You fogot to mention the photos are crap


----------



## DS Photographers (Mar 22, 2011)

Start by copying what this person is doing: San Diego Photographer| San Diego Family Photographer| Beach Family and Child Photography in San Diego, CA 

She is #2 on Google when you search for "san diego photographer".  Do you see her title tag includes San Diego Photographer?  

Also, look at all of the listings below her.  They are people that set up a free Google Places account here: places.google.com/business


----------



## KmH (Mar 22, 2011)

The photographer you linked to has a $195 sitting fee, no other products included.

No $40 CD's either.



> fine art wall portraits
> 24x30........................................$250


 
The OP has a discounted $10 sitting fee and for $50 more you get 8 4x6, 8 wallets, 2 5x7, 2 8x10 *and* a CD.


----------



## o hey tyler (Mar 22, 2011)

Invest in better lights, the ones you are using now are not professional lights. You're using continuous lighting for portraits, that's not really the best way to get quality portrait images, unless you're using the sun as a continuous light, or your continuous lights rival the brightness of the sun.


----------



## PhotoWrangler (Mar 22, 2011)

o hey tyler said:


> Invest in better lights, the ones you are using now are not professional lights. You're using continuous lighting for portraits, that's not really the best way to get quality portrait images, unless you're using the sun as a continuous light, or your continuous lights rival the brightness of the sun.



This is officially the dumbest thing I have heard to date....


----------



## o hey tyler (Mar 22, 2011)

ChristopherCoy said:


> o hey tyler said:
> 
> 
> > Invest in better lights, the ones you are using now are not professional lights. You're using continuous lighting for portraits, that's not really the best way to get quality portrait images, unless you're using the sun as a continuous light, or your continuous lights rival the brightness of the sun.
> ...


 
Why is that? Using low intensity hot lights with a shutter speed of 1/40s @ f/4 ISO 400 is what you would want to print and send to a customer? Maybe for your quality of work, not mine.


----------



## PhotoWrangler (Mar 22, 2011)

o hey tyler said:


> Why is that? Using low intensity hot lights with a shutter speed of 1/40s @ f/4 ISO 400 is what you would want to print and send to a customer? Maybe for your quality of work, not mine.

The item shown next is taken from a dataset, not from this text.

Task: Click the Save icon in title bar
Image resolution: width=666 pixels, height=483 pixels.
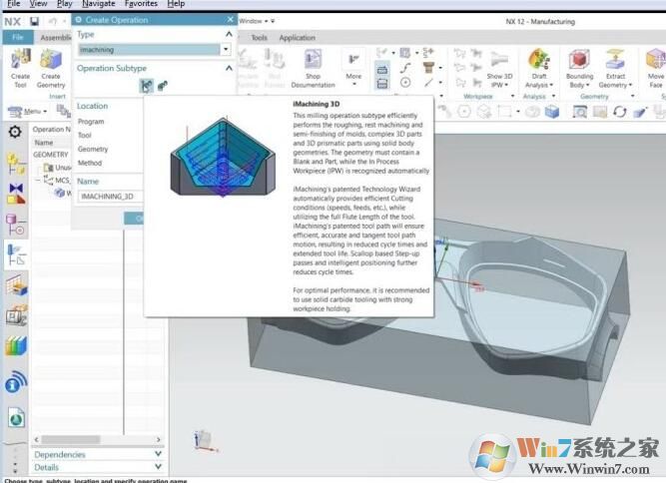Action: click(34, 21)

Of course not. But telling someone that they need lights that rival the sun is asinine.


----------



## o hey tyler (Mar 22, 2011)

Wow, you are far less intelligent than I had expected. Stranger to sarcasm are we? 

Should have used Comic Sans I guess.


----------



## vtf (Mar 22, 2011)

OP hasn't returned. :er:


----------



## chammer (Mar 22, 2011)

vtf said:


> OP hasn't returned. :er:


 
Perhaps they were assuming the typical family/Facebook types of responses on how great a photographer they are, and how great their images are. Fact is, as others have stated, the images are less than desirable so it's no wonder people don't come back or they don't have more customers. Now they have hurt feelings. Oh well...


----------



## MotionlessMemories (Mar 22, 2011)

What makes people think our photos are crap? I mean seriously I know they aren't completely professional by any means, but they are still some frekin good shots. I came her for advice on how to get better and all I have gotten was put downs, which is fine, but none of it was constructive. Telling me the lights I have are crap when you cant even tell what brand or model they are is a low blow. Having the best stuff doesn't make the best photos. Knowing how to use your crap gets you good photos. 

So if your are just going to talk crap then don't bother posting please.


----------



## chammer (Mar 22, 2011)

MotionlessMemories: I clicked through quite a few images, and every single one of them was out of focus to some degree. As others mentioned there were also white balance issues, and even a lot which were underexposed. Had you posted in the beginners section asking for assistance with your photos, you would have gotten it in a much nicer way. However, you posted in a section that professionals discuss issues in, and with photographs that do not match that skill level to be frank.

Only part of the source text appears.